The Queensland branch is considering opposing in court the upcoming application by the Fair Work Commission to place the construction divisions into administration, opening the way for Workplace Relations Minister Tony Burke to act on his threat to bring in special legislation to fast-track the external appointment.
“We have made clear what the consequences will be if this hasn’t been resolved by the time parliament returns,” a spokesman for Mr Burke said on Thursday.
The ALP national executive on Thursday suspended the affiliation of the union’s construction divisions in NSW, Victoria, Tasmania and South Australia but did not cut ties with Queensland as, in accordance with party rules, it could not be shown it had engaged in conduct that rendered it unsuitable for affiliation.
However, Premier Steven Miles said this week the state ALP would not accept donations from the union’s Queensland construction division while other branches were under investigation.
ALP national secretary Paul Erickson said the party would not accept affiliation fees or political donations from the CFMEU branches for the period of the suspension. “The No 1 job of any union and its officials is to look after its members. The reported behaviour is the complete opposite of this,” Mr Erickson said.

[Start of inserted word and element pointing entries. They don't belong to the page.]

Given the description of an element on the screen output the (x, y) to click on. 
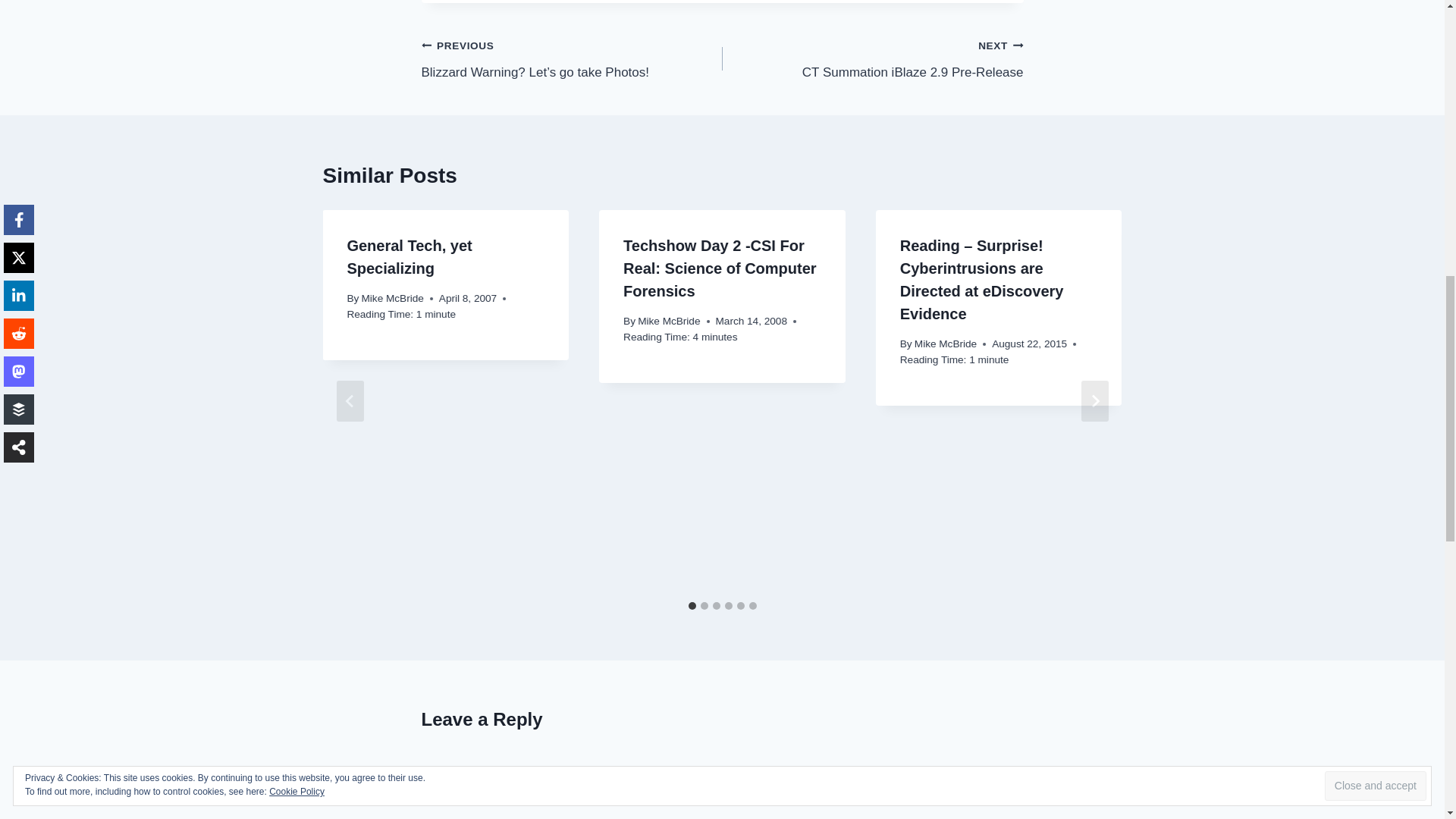
Comment Form (722, 785)
Given the description of an element on the screen output the (x, y) to click on. 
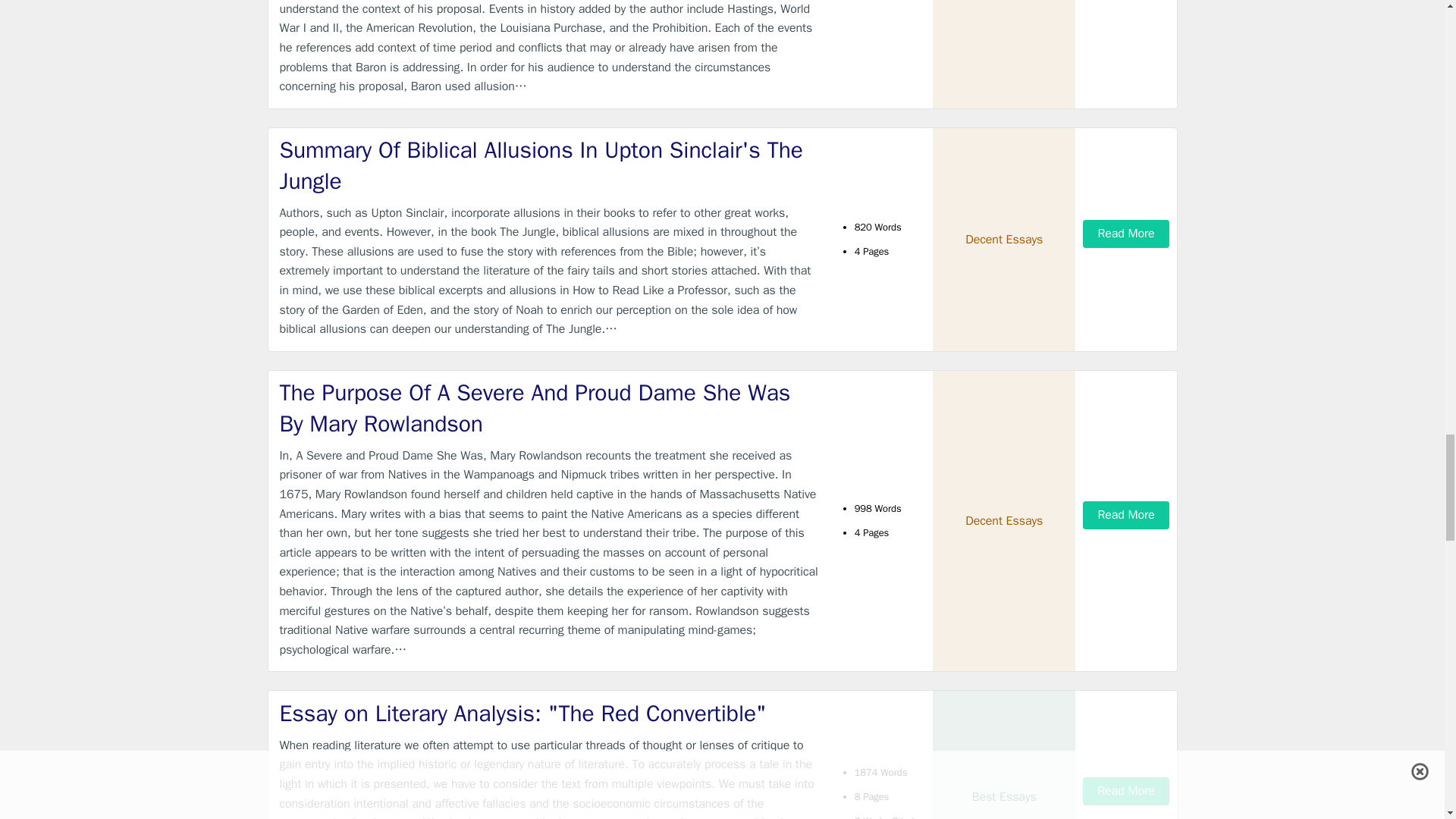
Summary Of Biblical Allusions In Upton Sinclair's The Jungle (548, 165)
Given the description of an element on the screen output the (x, y) to click on. 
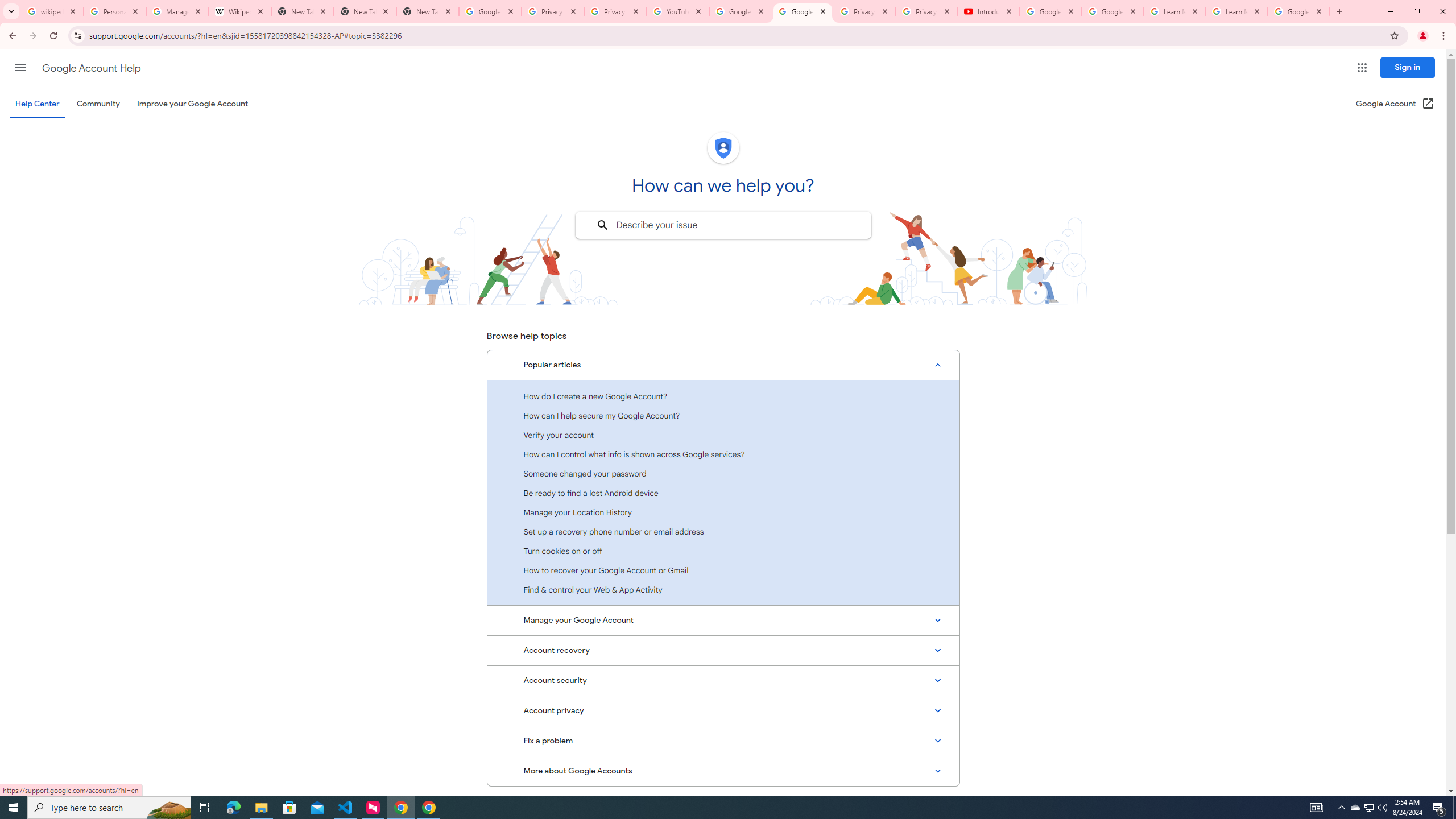
New Tab (365, 11)
Google Account Help (91, 68)
Set up a recovery phone number or email address (722, 531)
Personalization & Google Search results - Google Search Help (114, 11)
Verify your account (722, 434)
Account privacy (722, 710)
Fix a problem (722, 740)
Find & control your Web & App Activity (722, 589)
How to recover your Google Account or Gmail (722, 570)
Given the description of an element on the screen output the (x, y) to click on. 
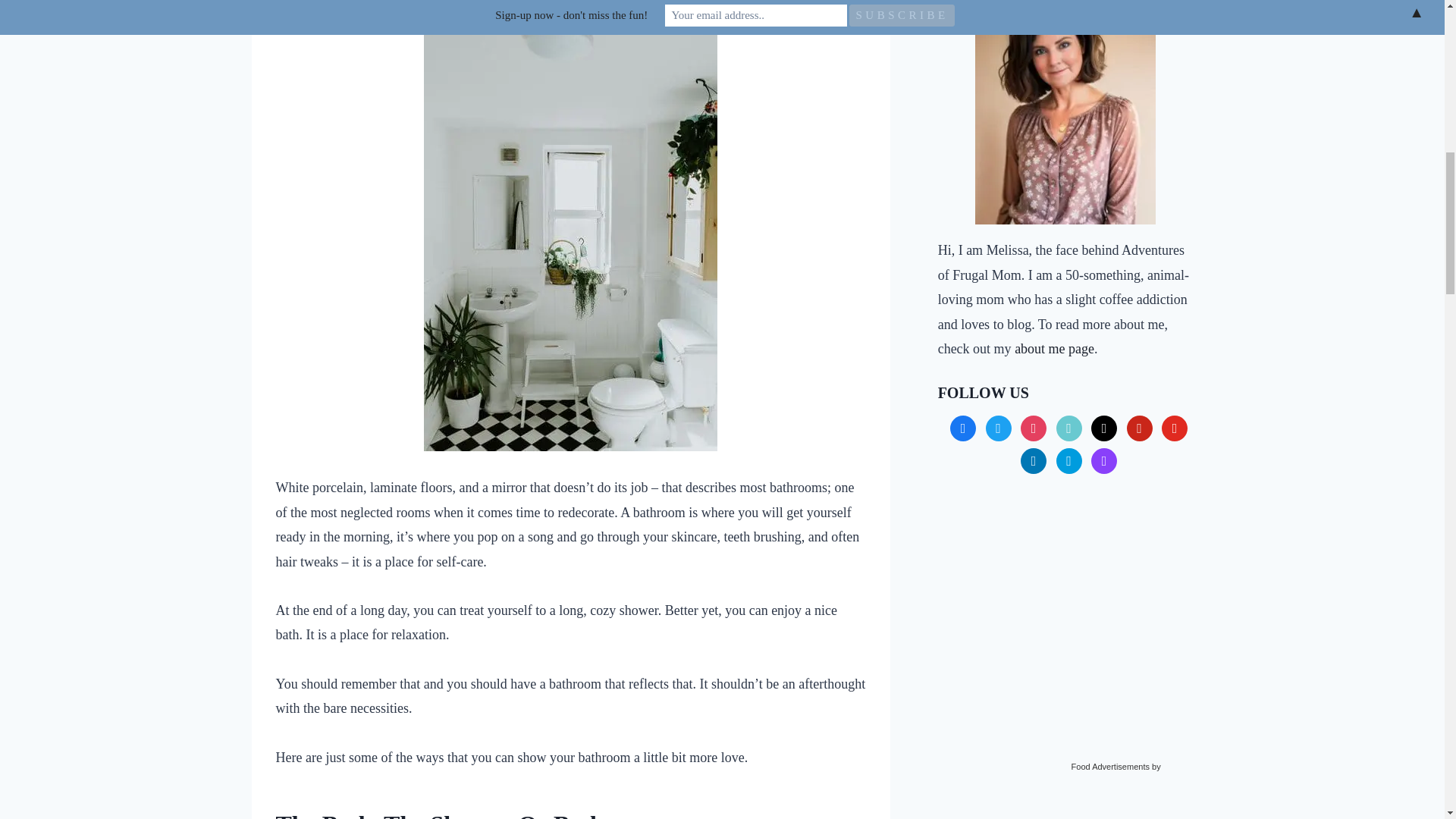
Facebook (962, 426)
Twitter (998, 426)
Instagram (1033, 426)
Default Label (1069, 426)
Default Label (1103, 426)
Given the description of an element on the screen output the (x, y) to click on. 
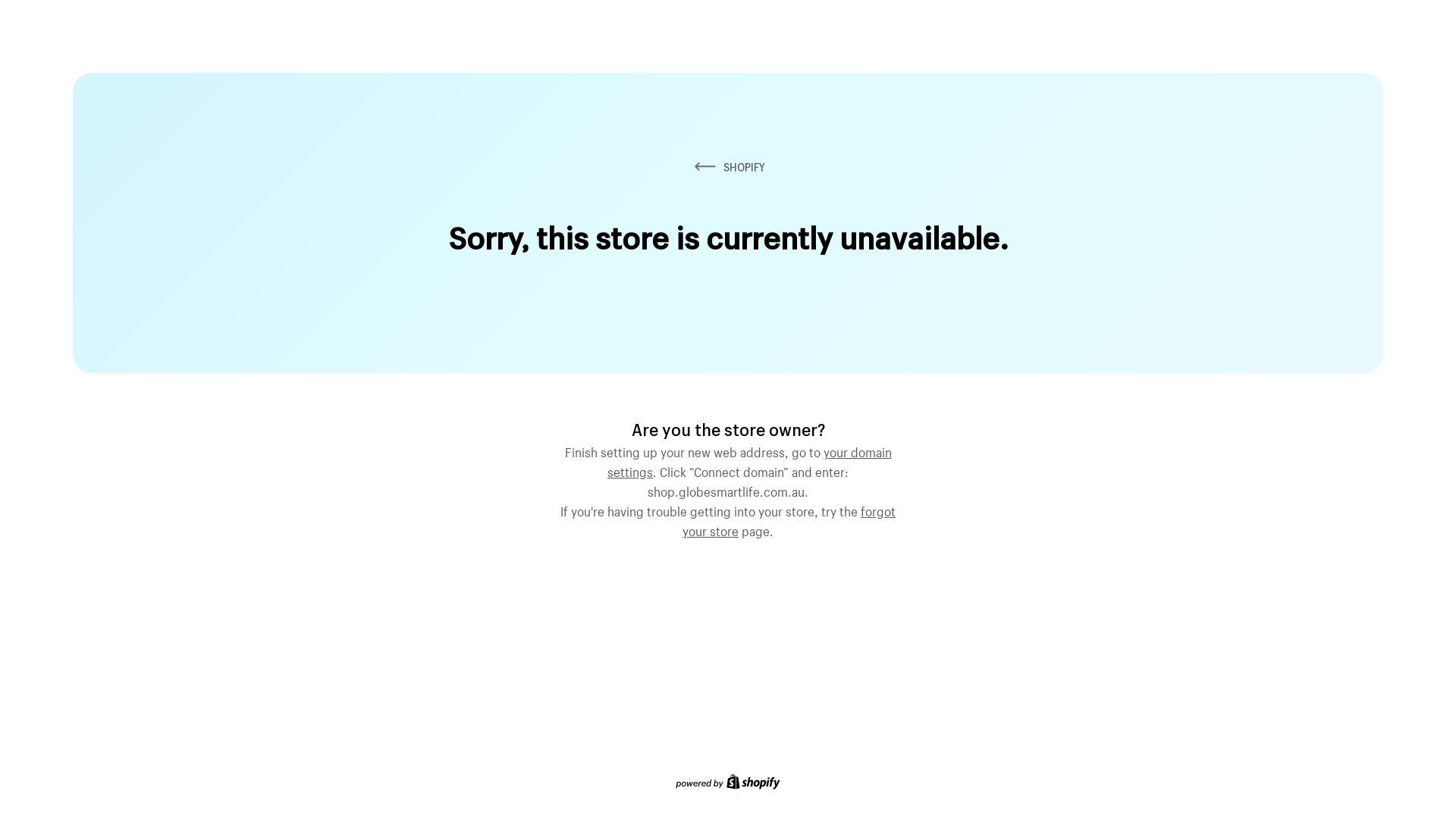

Insisting she had no knowledge before the weekend about criminal elements allegedly infiltrating the union, ACTU secretary Sally McManus said the CFMEU construction division had been isolated from the peak union body since former state secretary John Setka defied her calls to resign five years ago after he said he would plead guilty to harassing his estranged wife.
“The CFMEU has been isolated from the ACTU for the last five years and it’s been a serious split. John Setka personally is a vengeful person. The ACTU and the officials of the ACTU are on his vengeance list and we have been for the past five years,” she told The Australian.
Ms McManus said after he refused to resign, Mr Setka wreaked revenge on any CFMEU officials who would not support him, including former national secretary Michael O’Connor and Mr Setka’s former deputy, Shaun Reardon
“One by one, those leaders who had union principles which were not about bullying and were about unity for everyone, he moved them aside, he went after them,” she said.
“He wreaked revenge because they did not support him.
“In the end, the only people he had around him reinforced his behaviour and wouldn’t stand up to him. That’s when they got, in my view, unmoored from union values.”
Ms McManus rejected any suggestion the ACTU should have known that criminal elements had infiltrated the CFMEU’s construction division.
“There’s no way whatsoever we would have tolerated anything like that,” she said.
“We didn’t tolerate DV allegations. Think about that standard. Very, very serious but like somehow we tolerate organised crime?
“I would have seen that as a red alert threat to the union movement and would have moved immediately if I had thought that was a possibility.”
She said ACTU staff had been told to work from home for the rest of the week “in an abundance of caution, for health and safety”.
“There’s been no threats but lots of people have raised with me now about being mindful of personal safety, given who we’re dealing with, and given the stance the ACTU has taken,” she said.
The union’s Queensland secretary, Michael Ravbar, said Anthony Albanese’s “autocratic attempt to disenfranchise union members has set a dangerous precedent for every union”.
Mr Albanese said the government had taken the strongest possible action to stamp out corrupt conduct.